Jarrett provided supporting evidence for the property's fair rental value, highlighting its above-average cotton yield of 2.5 to 3 bales per acre and pointing out that Delta's appraiser underestimated soybean yields. Consequently, the circuit court rightly denied Delta's motion for a directed verdict. Delta contested the award of attorney's fees to the Gunns, arguing that no statutory authority existed for such an award. The Gunns countered with Arkansas Code Annotated section 18-15-605(b), which permits attorney's fees under specific conditions. Typically, attorney's fees in Arkansas are only awarded when authorized by statute, as established in Harris v. City of Fort Smith. However, the court determined that the circuit court erred in awarding fees to the Gunns because section 18-15-605(b) was not applicable to their case. The court emphasized that statutory interpretation involves using the ordinary meaning of terms, and when a statute is clear, it should be understood accordingly. Eminent-domain statutes favor landowners. Section 18-15-605(b) refers specifically to municipal corporations or water-supplying corporations, as clarified by its relationship to section 18-15-601(a). The Gunns' interpretation of section 18-15-605(b) as applicable to all corporations was deemed overly broad, aligning with the narrower reading supported by precedent in Flowers v. Norman Oaks Constr. Co. The Gunns argued against this interpretation based on a previous supreme court ruling in Carter I, but the court maintained its position on the specific applicability of the statute.

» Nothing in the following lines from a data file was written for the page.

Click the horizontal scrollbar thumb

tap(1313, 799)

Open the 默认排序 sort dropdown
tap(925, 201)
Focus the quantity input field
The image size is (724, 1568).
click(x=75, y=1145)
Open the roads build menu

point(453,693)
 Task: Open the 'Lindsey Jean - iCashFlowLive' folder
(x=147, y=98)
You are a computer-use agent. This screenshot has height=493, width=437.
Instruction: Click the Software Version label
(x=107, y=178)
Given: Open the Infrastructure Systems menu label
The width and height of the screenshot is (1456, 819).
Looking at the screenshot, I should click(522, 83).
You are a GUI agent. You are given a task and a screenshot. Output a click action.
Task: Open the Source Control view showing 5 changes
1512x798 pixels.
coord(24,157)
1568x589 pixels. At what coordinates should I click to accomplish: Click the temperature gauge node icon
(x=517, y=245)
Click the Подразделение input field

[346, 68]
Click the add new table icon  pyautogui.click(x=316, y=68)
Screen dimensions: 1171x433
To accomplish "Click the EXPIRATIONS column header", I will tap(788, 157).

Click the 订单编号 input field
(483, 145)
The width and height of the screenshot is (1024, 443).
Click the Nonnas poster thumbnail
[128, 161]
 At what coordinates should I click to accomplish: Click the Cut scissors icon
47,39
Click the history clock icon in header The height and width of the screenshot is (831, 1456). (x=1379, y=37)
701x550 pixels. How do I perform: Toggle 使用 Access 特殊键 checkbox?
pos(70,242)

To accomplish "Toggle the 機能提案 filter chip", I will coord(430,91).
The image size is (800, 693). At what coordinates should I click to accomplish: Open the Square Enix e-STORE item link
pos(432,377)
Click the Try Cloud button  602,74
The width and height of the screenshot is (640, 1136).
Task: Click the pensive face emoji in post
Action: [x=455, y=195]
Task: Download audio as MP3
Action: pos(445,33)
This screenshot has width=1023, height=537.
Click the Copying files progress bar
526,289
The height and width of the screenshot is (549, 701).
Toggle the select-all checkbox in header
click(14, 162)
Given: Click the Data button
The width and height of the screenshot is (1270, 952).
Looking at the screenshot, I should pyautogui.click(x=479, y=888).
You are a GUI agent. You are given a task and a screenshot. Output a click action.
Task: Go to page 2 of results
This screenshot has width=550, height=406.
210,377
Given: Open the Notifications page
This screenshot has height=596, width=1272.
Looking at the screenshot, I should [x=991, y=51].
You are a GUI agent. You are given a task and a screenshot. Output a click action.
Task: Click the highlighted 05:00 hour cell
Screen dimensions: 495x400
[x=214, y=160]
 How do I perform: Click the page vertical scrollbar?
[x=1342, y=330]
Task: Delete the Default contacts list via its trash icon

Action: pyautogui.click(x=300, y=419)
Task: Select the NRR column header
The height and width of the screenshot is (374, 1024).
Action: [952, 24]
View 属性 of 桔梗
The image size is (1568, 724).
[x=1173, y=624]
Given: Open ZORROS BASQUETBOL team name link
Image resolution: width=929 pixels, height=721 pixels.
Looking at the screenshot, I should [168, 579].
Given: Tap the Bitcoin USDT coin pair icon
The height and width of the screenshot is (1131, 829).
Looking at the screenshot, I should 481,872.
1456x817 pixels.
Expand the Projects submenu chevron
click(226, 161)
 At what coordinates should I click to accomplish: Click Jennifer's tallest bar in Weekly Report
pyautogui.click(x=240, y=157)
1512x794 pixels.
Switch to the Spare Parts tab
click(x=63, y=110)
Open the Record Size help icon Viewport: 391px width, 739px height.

The Supreme Court concluded that the requirements of subchapter 4 are subject to the conditions of subchapter 6, as stated in the case 364 Ark. 109-10, 216 S.W.3d 600. The city contended that section 18-15-605(b) applied solely to corporations and water associations, excluding municipal corporations. This argument was rejected, with the court noting that "municipal corporations" has been included in the statute since its enactment in 1895. The court's interpretation was reinforced by a recent decision in Lois Marie Combs Revocable Trust v. City of Russellville, which clarified that section 18-15-605(b) necessitates that the condemning authority must utilize eminent domain specifically for expanding water-supply facilities. In contrast, Delta sought to construct an airport, not to expand water facilities. The Gunns argued that Delta's eminent domain authority aligned with procedures for railroads, suggesting legislative intent to allow attorney’s fees in such cases. However, the court indicated that if this were the case, section 18-15-605(b) would have been placed in the relevant subchapter for railroad-related eminent domain, not with water supply entities. The court affirmed in part and reversed in part, with judges Gladwin and Hoofman concurring. The circuit court had granted partial summary judgment favoring the Gunns. Delta claimed it operated as a regional airport authority under Ark. Code Ann. 14-362-101 to -129, which allows the use of eminent domain in a manner similar to railroads, as stated in sections 14-358-101, 14-358-102, and 14-360-102, with procedural guidelines outlined in Ark. Code Ann. 18-15-1201 to -1207.